── Records for this exercise ──

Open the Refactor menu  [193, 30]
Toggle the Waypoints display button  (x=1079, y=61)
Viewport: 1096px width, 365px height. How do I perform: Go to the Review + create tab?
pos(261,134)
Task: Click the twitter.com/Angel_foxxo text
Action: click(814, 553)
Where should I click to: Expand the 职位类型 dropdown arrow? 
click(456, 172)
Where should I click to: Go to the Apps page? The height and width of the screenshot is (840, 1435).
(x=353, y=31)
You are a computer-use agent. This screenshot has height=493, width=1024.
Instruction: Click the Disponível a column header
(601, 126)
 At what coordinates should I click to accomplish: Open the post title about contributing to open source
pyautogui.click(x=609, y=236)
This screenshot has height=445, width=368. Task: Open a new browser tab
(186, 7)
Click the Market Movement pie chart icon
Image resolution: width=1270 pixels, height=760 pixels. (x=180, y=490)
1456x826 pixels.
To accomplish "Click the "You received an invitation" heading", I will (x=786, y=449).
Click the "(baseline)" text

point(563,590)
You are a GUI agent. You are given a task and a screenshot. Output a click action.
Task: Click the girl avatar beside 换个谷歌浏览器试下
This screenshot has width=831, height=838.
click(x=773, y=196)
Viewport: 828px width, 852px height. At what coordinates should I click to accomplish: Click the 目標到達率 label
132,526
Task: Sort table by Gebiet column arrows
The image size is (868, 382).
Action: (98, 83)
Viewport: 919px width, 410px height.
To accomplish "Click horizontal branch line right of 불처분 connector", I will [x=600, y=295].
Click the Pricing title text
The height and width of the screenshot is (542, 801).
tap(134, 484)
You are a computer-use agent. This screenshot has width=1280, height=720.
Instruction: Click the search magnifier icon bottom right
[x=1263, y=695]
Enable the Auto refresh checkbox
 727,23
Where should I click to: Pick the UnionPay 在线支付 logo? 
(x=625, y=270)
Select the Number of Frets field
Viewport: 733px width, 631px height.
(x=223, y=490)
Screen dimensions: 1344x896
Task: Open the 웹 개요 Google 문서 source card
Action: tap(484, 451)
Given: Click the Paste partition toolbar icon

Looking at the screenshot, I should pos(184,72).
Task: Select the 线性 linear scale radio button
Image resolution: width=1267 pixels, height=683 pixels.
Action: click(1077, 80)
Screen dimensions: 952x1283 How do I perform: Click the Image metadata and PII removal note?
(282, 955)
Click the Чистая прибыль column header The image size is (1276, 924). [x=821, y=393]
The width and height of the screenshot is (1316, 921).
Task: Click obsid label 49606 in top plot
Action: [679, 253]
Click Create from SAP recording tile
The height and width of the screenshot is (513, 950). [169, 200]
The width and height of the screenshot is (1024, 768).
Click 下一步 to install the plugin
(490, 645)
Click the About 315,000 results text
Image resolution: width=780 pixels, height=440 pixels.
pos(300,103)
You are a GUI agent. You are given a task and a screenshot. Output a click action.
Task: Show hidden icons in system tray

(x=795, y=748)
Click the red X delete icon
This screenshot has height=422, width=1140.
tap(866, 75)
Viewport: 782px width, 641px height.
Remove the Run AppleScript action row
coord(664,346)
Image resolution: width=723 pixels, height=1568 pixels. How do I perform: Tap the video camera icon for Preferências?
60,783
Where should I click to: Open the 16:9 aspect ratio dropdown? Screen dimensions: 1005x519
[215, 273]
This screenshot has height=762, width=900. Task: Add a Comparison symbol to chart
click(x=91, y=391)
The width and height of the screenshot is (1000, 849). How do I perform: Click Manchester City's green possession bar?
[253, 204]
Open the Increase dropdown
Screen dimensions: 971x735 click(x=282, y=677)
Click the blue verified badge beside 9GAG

───

- [Problem details]:
Word for word, write out all of the entries again.

- [Exercise output]:
Open the Refactor menu  [193, 30]
Toggle the Waypoints display button  (x=1079, y=61)
Viewport: 1096px width, 365px height. How do I perform: Go to the Review + create tab?
pos(261,134)
Task: Click the twitter.com/Angel_foxxo text
Action: click(814, 553)
Where should I click to: Expand the 职位类型 dropdown arrow? 
click(456, 172)
Where should I click to: Go to the Apps page? The height and width of the screenshot is (840, 1435).
(x=353, y=31)
You are a computer-use agent. This screenshot has height=493, width=1024.
Instruction: Click the Disponível a column header
(601, 126)
 At what coordinates should I click to accomplish: Open the post title about contributing to open source
pyautogui.click(x=609, y=236)
This screenshot has height=445, width=368. Task: Open a new browser tab
(186, 7)
Click the Market Movement pie chart icon
Image resolution: width=1270 pixels, height=760 pixels. (x=180, y=490)
1456x826 pixels.
To accomplish "Click the "You received an invitation" heading", I will (x=786, y=449).
Click the "(baseline)" text

point(563,590)
You are a GUI agent. You are given a task and a screenshot. Output a click action.
Task: Click the girl avatar beside 换个谷歌浏览器试下
This screenshot has width=831, height=838.
click(x=773, y=196)
Viewport: 828px width, 852px height. At what coordinates should I click to accomplish: Click the 目標到達率 label
132,526
Task: Sort table by Gebiet column arrows
The image size is (868, 382).
Action: (98, 83)
Viewport: 919px width, 410px height.
To accomplish "Click horizontal branch line right of 불처분 connector", I will [x=600, y=295].
Click the Pricing title text
The height and width of the screenshot is (542, 801).
tap(134, 484)
You are a computer-use agent. This screenshot has width=1280, height=720.
Instruction: Click the search magnifier icon bottom right
[x=1263, y=695]
Enable the Auto refresh checkbox
 727,23
Where should I click to: Pick the UnionPay 在线支付 logo? 
(x=625, y=270)
Select the Number of Frets field
Viewport: 733px width, 631px height.
(x=223, y=490)
Screen dimensions: 1344x896
Task: Open the 웹 개요 Google 문서 source card
Action: tap(484, 451)
Given: Click the Paste partition toolbar icon

Looking at the screenshot, I should pos(184,72).
Task: Select the 线性 linear scale radio button
Image resolution: width=1267 pixels, height=683 pixels.
Action: click(1077, 80)
Screen dimensions: 952x1283 How do I perform: Click the Image metadata and PII removal note?
(282, 955)
Click the Чистая прибыль column header The image size is (1276, 924). [x=821, y=393]
The width and height of the screenshot is (1316, 921).
Task: Click obsid label 49606 in top plot
Action: [679, 253]
Click Create from SAP recording tile
The height and width of the screenshot is (513, 950). [169, 200]
The width and height of the screenshot is (1024, 768).
Click 下一步 to install the plugin
(490, 645)
Click the About 315,000 results text
Image resolution: width=780 pixels, height=440 pixels.
pos(300,103)
You are a GUI agent. You are given a task and a screenshot. Output a click action.
Task: Show hidden icons in system tray

(x=795, y=748)
Click the red X delete icon
This screenshot has height=422, width=1140.
tap(866, 75)
Viewport: 782px width, 641px height.
Remove the Run AppleScript action row
coord(664,346)
Image resolution: width=723 pixels, height=1568 pixels. How do I perform: Tap the video camera icon for Preferências?
60,783
Where should I click to: Open the 16:9 aspect ratio dropdown? Screen dimensions: 1005x519
[215, 273]
This screenshot has height=762, width=900. Task: Add a Comparison symbol to chart
click(x=91, y=391)
The width and height of the screenshot is (1000, 849). How do I perform: Click Manchester City's green possession bar?
[253, 204]
Open the Increase dropdown
Screen dimensions: 971x735 click(x=282, y=677)
Click the blue verified badge beside 9GAG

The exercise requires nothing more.